• Task material:
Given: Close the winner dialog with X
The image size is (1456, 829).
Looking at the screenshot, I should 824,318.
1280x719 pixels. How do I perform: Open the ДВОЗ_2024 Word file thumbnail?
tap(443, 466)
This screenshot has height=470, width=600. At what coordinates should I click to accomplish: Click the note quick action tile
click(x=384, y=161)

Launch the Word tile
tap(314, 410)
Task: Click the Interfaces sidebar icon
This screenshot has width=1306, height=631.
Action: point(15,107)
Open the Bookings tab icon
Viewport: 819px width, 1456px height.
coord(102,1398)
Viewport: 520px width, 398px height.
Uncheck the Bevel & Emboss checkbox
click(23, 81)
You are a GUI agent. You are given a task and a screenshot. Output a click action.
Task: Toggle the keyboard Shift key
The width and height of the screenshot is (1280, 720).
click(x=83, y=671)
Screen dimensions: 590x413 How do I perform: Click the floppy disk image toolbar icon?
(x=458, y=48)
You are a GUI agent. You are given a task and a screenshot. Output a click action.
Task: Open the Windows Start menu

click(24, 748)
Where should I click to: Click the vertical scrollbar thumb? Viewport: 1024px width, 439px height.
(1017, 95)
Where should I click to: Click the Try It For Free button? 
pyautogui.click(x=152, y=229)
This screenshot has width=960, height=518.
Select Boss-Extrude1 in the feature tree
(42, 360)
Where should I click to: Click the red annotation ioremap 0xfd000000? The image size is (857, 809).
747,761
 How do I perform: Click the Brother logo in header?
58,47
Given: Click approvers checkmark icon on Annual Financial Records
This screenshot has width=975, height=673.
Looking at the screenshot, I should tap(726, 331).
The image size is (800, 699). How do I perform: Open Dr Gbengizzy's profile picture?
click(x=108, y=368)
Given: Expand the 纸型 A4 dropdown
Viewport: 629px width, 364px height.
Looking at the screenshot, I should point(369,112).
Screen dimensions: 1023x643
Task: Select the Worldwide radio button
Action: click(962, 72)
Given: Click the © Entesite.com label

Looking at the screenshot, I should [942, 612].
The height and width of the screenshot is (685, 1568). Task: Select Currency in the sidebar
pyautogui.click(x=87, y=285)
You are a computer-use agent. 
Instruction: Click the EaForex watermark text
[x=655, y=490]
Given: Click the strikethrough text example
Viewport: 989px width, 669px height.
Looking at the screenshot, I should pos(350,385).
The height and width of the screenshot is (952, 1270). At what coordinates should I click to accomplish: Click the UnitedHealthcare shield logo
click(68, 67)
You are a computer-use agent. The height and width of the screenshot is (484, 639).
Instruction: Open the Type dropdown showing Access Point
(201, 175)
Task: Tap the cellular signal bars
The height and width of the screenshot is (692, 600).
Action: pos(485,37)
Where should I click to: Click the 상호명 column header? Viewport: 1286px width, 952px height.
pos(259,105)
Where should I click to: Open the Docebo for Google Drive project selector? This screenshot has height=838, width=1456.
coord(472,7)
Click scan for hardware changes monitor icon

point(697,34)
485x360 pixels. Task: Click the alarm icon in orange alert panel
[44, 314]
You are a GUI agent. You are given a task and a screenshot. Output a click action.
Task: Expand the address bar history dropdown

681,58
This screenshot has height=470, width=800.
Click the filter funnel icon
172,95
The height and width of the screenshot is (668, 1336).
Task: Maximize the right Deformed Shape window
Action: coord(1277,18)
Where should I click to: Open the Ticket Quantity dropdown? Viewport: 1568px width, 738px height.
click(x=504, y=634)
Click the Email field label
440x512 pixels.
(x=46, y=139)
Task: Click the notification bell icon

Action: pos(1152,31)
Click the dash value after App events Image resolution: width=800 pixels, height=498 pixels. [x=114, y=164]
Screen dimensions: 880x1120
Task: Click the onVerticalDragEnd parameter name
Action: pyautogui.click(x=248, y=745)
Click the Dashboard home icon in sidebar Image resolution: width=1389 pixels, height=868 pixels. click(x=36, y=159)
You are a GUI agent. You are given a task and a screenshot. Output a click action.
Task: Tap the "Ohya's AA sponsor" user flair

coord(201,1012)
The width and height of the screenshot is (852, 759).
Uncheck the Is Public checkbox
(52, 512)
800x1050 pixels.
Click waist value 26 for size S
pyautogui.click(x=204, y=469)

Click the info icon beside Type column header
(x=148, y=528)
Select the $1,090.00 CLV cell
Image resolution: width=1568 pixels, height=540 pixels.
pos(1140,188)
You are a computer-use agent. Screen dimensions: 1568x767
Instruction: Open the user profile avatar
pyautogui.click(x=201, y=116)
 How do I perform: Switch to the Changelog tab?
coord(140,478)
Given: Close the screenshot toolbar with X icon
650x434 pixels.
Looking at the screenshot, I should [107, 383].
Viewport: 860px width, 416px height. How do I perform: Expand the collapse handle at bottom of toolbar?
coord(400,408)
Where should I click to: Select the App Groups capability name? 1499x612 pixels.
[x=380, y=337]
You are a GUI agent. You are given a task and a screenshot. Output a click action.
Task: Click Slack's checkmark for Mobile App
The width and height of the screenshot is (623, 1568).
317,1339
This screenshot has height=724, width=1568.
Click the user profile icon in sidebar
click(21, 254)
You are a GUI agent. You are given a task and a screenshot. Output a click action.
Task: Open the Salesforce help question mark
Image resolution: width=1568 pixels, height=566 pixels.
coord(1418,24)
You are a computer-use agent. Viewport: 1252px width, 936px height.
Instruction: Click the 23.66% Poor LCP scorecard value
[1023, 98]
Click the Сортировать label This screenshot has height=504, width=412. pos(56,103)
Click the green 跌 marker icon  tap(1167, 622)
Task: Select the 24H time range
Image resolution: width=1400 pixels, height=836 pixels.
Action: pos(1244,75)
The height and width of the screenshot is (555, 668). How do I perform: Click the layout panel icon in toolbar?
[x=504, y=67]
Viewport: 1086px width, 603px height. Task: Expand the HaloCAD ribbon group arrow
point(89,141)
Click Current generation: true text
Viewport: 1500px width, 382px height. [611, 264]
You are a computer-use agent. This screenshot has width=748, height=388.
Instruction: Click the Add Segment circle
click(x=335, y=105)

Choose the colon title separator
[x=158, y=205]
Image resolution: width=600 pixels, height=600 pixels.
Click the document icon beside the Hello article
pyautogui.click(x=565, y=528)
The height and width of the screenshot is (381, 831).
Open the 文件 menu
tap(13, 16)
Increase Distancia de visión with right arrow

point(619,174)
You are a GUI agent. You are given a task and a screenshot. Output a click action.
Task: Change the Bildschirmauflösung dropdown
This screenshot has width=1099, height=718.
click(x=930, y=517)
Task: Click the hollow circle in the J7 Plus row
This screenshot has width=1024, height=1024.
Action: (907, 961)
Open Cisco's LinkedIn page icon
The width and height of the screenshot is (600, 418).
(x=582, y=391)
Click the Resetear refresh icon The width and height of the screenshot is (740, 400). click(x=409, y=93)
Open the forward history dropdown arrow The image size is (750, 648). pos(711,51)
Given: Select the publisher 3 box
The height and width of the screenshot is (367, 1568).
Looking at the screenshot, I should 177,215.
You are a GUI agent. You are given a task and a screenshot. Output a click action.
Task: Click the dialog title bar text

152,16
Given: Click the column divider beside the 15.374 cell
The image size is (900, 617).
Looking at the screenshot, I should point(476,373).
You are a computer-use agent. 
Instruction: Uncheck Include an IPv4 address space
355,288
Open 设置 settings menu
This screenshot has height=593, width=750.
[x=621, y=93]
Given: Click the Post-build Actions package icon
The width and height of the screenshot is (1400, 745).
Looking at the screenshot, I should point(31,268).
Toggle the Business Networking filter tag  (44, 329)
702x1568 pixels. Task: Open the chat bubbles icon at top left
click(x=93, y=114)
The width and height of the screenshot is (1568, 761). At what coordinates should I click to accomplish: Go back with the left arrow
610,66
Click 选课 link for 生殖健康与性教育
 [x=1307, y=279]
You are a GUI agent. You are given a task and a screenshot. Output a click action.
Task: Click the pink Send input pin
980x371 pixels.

• Exercise directions: Find the word "Toggle" in the entries above and gather every line that holds it.

• Task output:
Task: Toggle the keyboard Shift key
Toggle the Business Networking filter tag  (44, 329)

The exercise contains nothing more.